**EXERCISE DETAILS:** Starting at the line that contains "593x604 pixels. Task: Click", print each line exactly through the end of the listing. Skip any pictures and add nothing.

**SUPPLIED INFORMATION:**
↓↓↓

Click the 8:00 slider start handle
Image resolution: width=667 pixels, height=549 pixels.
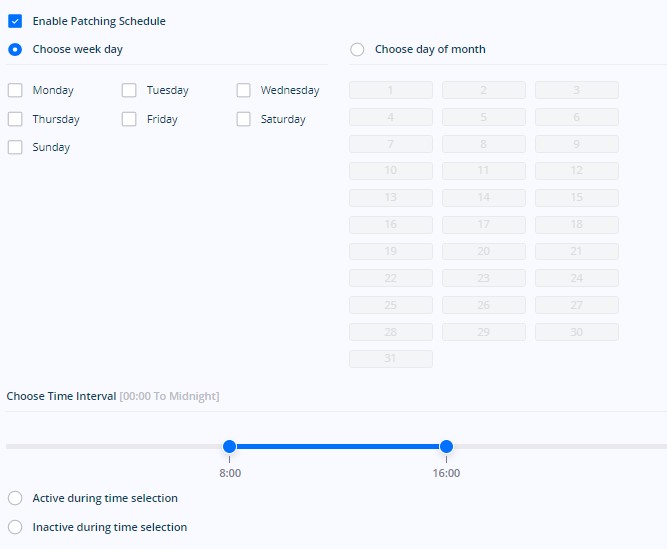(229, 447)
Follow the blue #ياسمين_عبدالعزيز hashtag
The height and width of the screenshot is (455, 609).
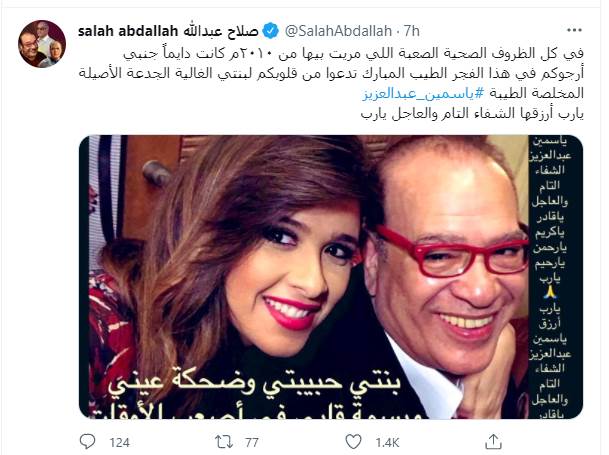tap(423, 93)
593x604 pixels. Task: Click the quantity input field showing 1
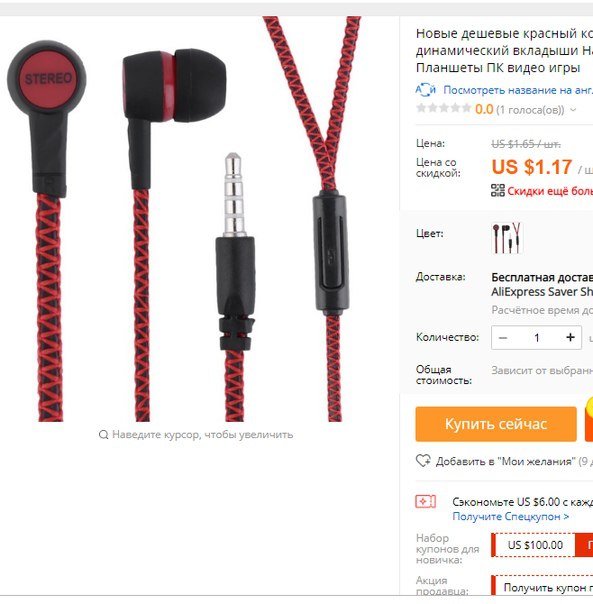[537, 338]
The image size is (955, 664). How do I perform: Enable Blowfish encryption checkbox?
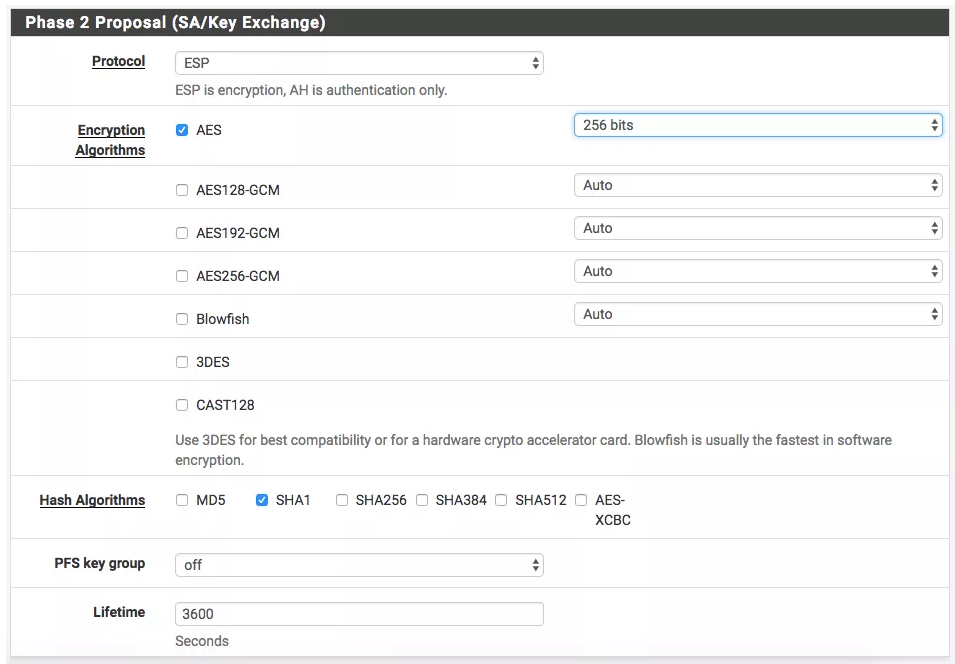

↑↑↑

**SOLUTION:**
593x604 pixels. Task: Click the quantity input field showing 1
[537, 338]
The image size is (955, 664). How do I perform: Enable Blowfish encryption checkbox?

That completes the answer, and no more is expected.